REQUIRED WORK –
A: In the Canon 40D shutter thread, what actuation rating does Garbz think the 40D has?
B: Please repeat the part of the Canon 40D shutter thread between "I have had my" and "and sounds louder.", inclusive, word for word.
## BEGIN TEXT PASSAGE
# Canon 40d shutter sticking



## Sue Bruce (Aug 4, 2009)

I have had my Canon 40d for about 20 months.  I love it.  However, I am conscious that at least once in every 100 or 200 shots I can hear the shutter stick.  It opens but does not close immediately and sounds louder.  

I have read that shutters are only good for 40k open/shuts ... and I am wondering if this might be a sign of it wearing out.  Since I shoot anywhere from 300 photos to 1000 photos a week, I am very aware that it is at or approaching the 40k mark.

Anyone else had a shutter wear out?  Is this how it starts?

Was considering upgrading to the 5d Mk II, and have already invested in a 24-70, 2.8L lens 3 months back with that upgrade in mind.  (ie. no point putting a low end lens on a high end camera) ... thoughts?

Potentially I have a big photo job in 2 weeks - would HATE for the shutter to go bad during it (don't have a 2nd SLR, only a point & shoot ...)

Sue


----------



## Garbz (Aug 5, 2009)

The rating on shutters changes from camera to camera. I think the 40D has a 100000 actuation rating. Also the shutter failure is usually catastrophic.
## END TEXT PASSAGE
## BEGIN DATA SUPPLIED
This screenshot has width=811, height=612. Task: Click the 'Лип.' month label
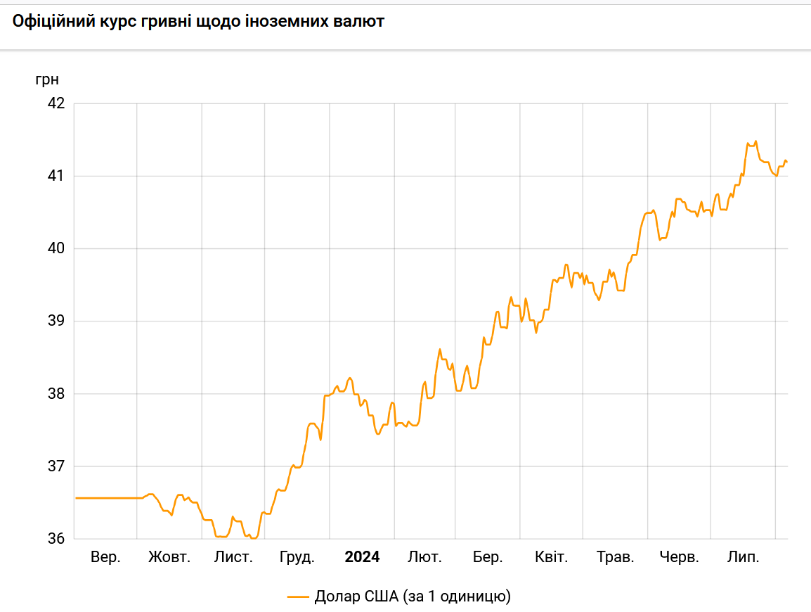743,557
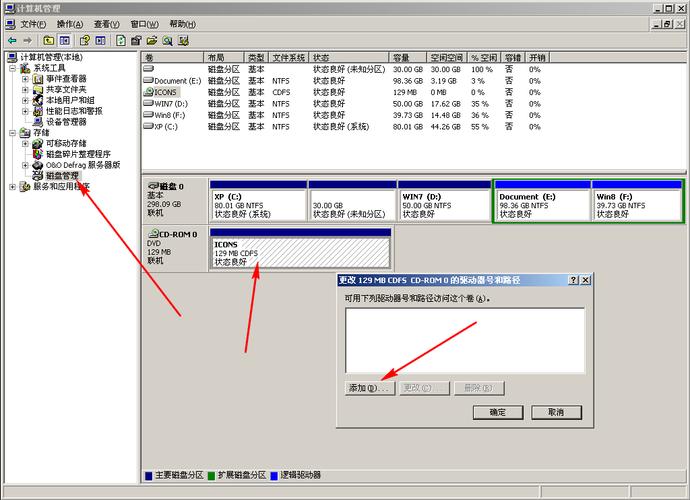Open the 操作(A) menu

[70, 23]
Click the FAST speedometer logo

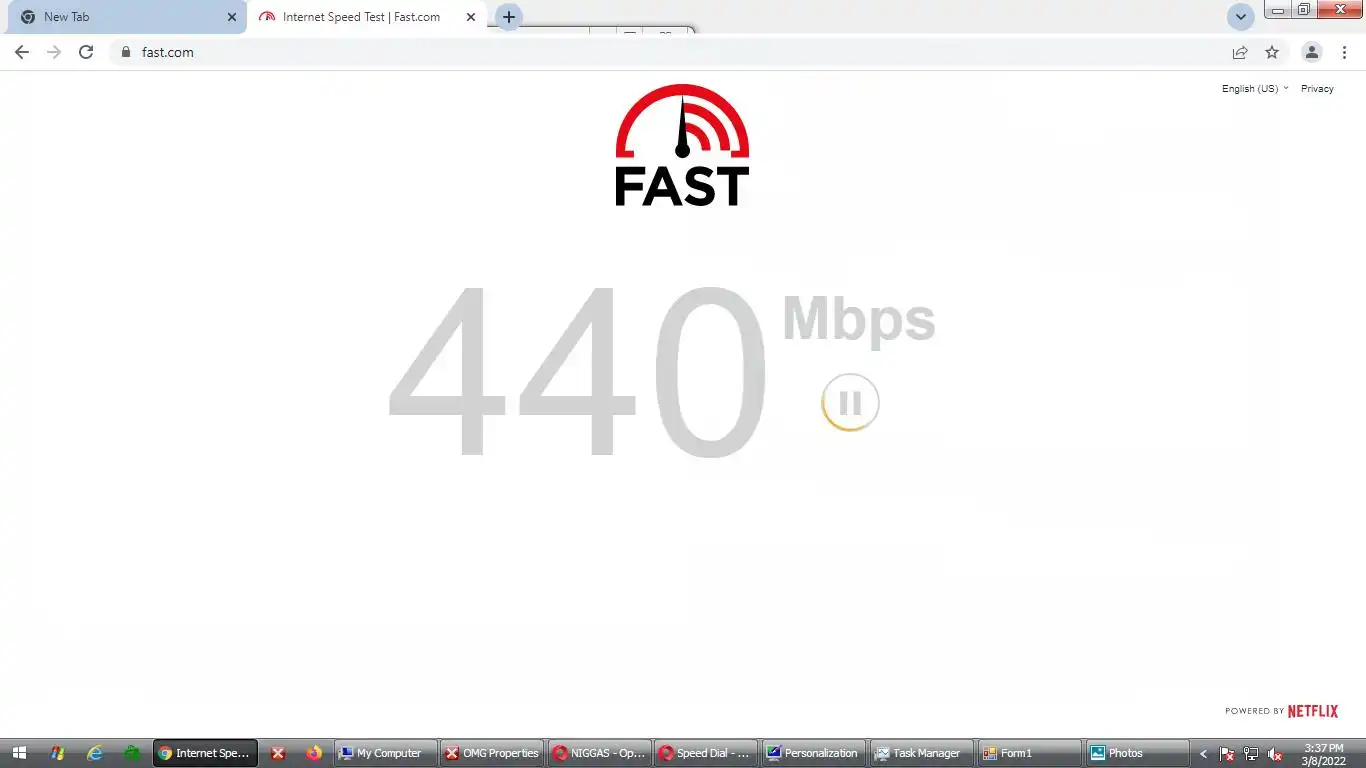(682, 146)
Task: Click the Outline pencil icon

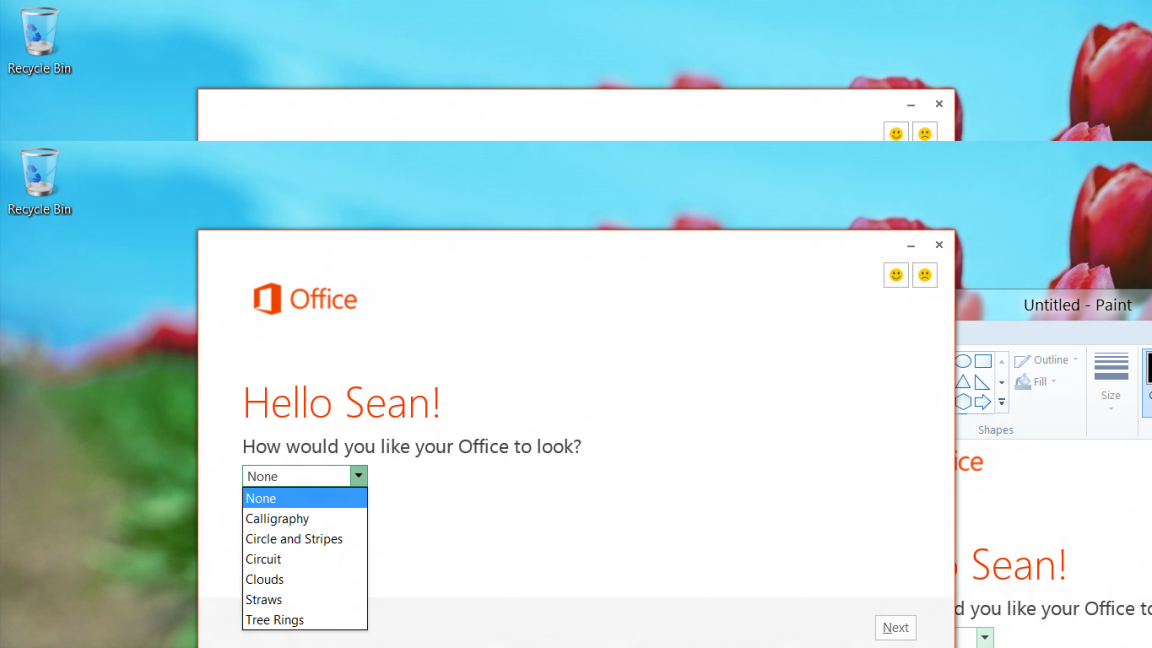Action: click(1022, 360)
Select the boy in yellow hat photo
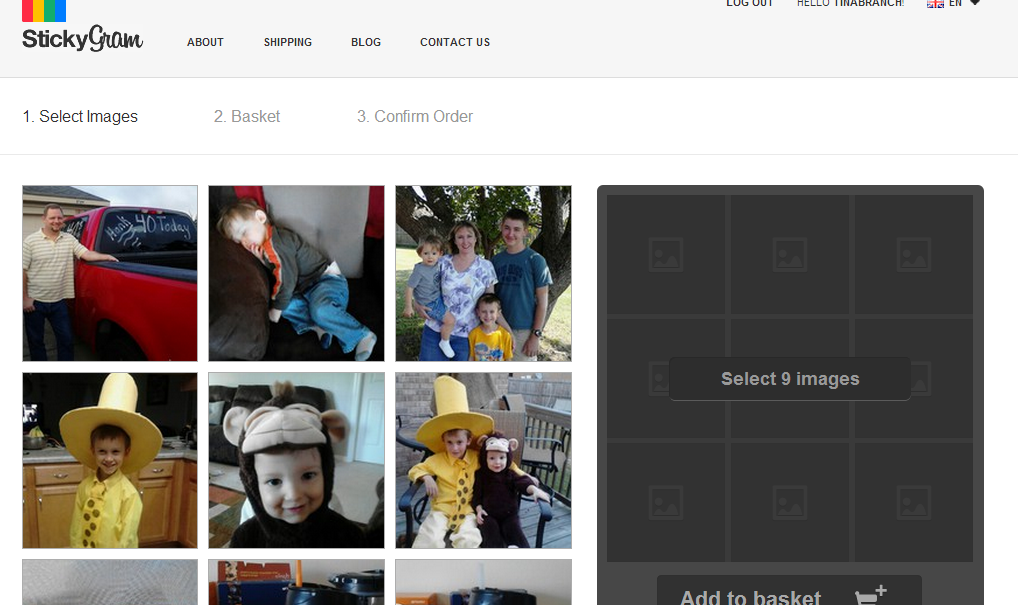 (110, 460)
## END DATA SUPPLIED
## BEGIN DATA SUPPLIED
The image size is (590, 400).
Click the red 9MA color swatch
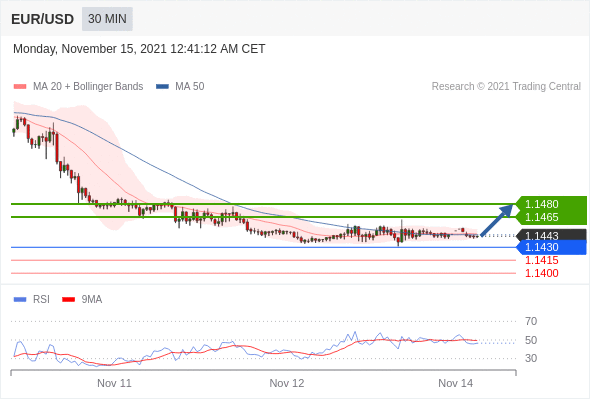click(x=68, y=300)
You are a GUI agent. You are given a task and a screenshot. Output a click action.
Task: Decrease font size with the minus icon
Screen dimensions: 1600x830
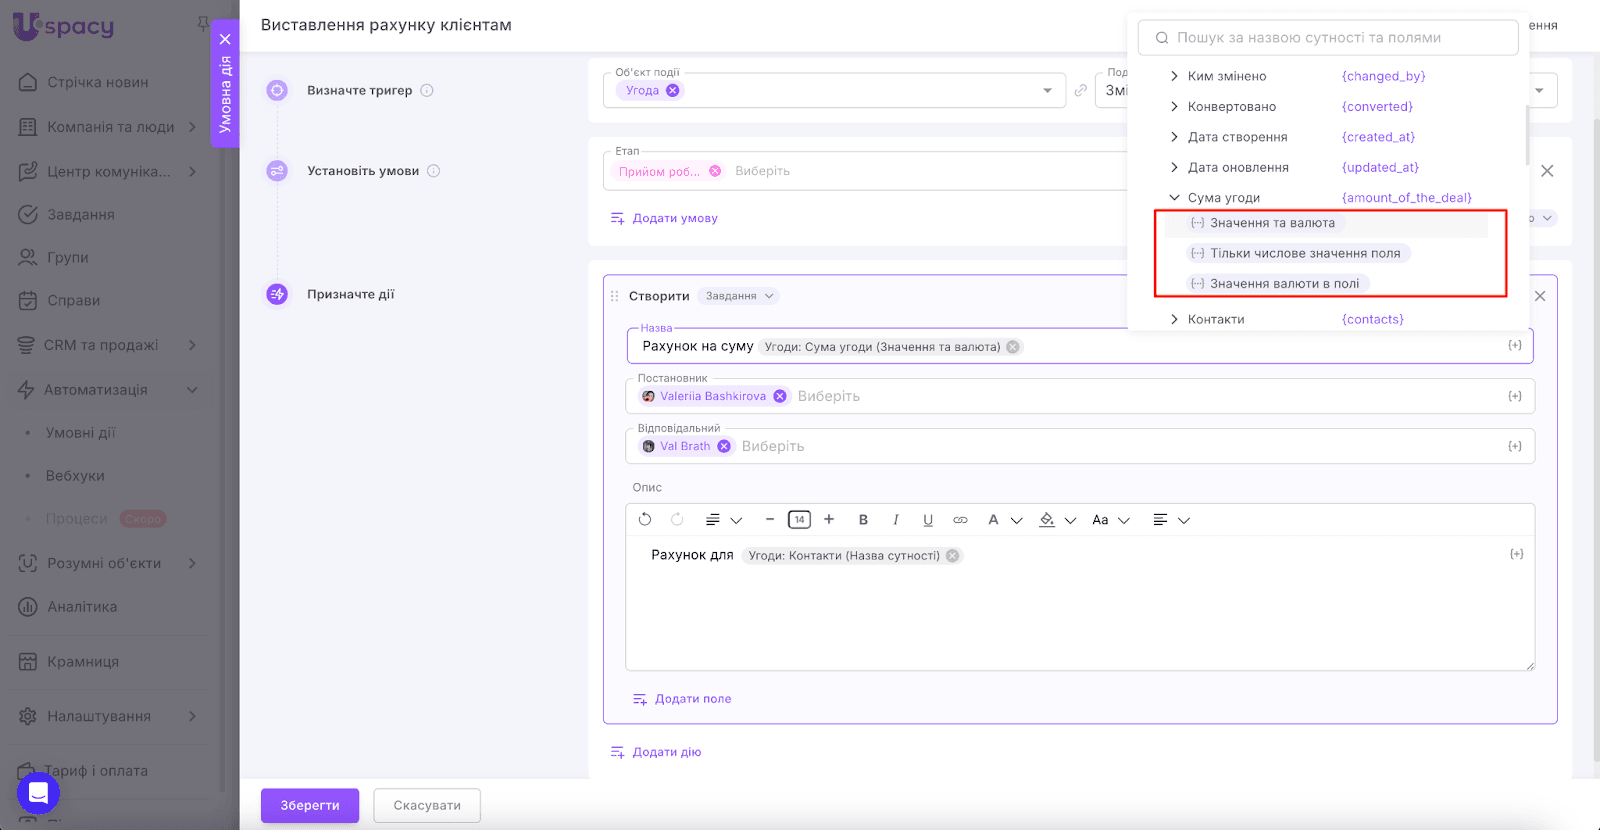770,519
## END DATA SUPPLIED
TASK-BY-TASK SOLUTIONS –
A: A 100000 actuation rating.

B:
I have had my Canon 40d for about 20 months.  I love it.  However, I am conscious that at least once in every 100 or 200 shots I can hear the shutter stick.  It opens but does not close immediately and sounds louder.